Mukund's Portfolio | BERT: Pre-training of Deep Bidirectional Transformers

Authors

Devlin et al.

Conference

NAACL 2019

Abstract

We introduce a new language representation model called BERT, which stands for Bidirectional Encoder Representations from Transformers. Unlike recent language representation models (ELMo, GPT), BERT is designed to pre-train deep bidirectional representations from unlabeled text by jointly conditioning on both left and right context in all layers.
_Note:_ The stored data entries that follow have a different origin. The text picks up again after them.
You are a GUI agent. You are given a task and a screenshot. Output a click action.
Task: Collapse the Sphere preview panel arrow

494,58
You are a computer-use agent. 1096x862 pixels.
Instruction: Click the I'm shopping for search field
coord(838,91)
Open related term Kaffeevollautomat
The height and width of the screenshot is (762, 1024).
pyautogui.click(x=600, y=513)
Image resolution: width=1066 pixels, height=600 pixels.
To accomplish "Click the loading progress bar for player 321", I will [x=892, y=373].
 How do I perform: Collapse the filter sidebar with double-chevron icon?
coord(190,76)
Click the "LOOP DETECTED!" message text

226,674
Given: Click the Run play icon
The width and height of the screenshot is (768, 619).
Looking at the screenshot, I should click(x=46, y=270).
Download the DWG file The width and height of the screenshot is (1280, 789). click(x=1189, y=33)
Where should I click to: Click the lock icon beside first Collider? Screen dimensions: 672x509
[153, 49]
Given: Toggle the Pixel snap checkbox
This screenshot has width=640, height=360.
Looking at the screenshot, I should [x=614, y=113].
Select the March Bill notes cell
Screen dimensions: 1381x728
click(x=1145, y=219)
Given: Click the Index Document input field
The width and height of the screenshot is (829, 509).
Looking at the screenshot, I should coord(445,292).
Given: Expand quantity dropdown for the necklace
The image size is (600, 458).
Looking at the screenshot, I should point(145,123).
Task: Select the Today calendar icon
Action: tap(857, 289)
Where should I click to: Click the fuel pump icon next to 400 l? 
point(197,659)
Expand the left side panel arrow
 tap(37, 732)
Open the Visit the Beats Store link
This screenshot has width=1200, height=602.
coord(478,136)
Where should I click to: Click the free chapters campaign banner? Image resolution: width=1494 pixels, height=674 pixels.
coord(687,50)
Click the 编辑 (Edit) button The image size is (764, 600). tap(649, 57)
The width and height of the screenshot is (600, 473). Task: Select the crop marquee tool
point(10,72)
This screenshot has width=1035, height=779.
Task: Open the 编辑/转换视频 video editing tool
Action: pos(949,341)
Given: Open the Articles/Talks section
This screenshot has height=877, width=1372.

Key Innovation: Bidirectionality

Previous models were unidirectional.

GPT (OpenAI): Left-to-Right. It predicts the next word based on previous words.
ELMo: Shallow concatenation of Left-to-Right and Right-to-Left.

BERT uses the Masked Language Model (MLM) objective.
It randomly masks 15% of the input tokens and trains the model to predict them based on context from both sides simultaneously.

Input:  the man went to the [MASK] to buy a [MASK] of milk
Target: store, gallon

Setup

Encoder-only architecture: Uses the Transformer encoder stack.
Next Sentence Prediction (NSP): Also trained to predict if sentence B follows sentence A, helping it understand relationships between sentences (useful for QA tasks).

Impact

BERT smashed the leaderboards on 11 NLP tasks, including GLUE, SQuAD, and SWAG. Ideally, it marked the beginning of the "ImageNet moment" for NLP, where pre-trained models could be fine-tuned for specific tasks with minimal data.

"BERT is the first fine-tuning based representation model that achieves state-of-the-art performance on a large suite of sentence-level and token-level tasks, outperforming many task-specific architectures."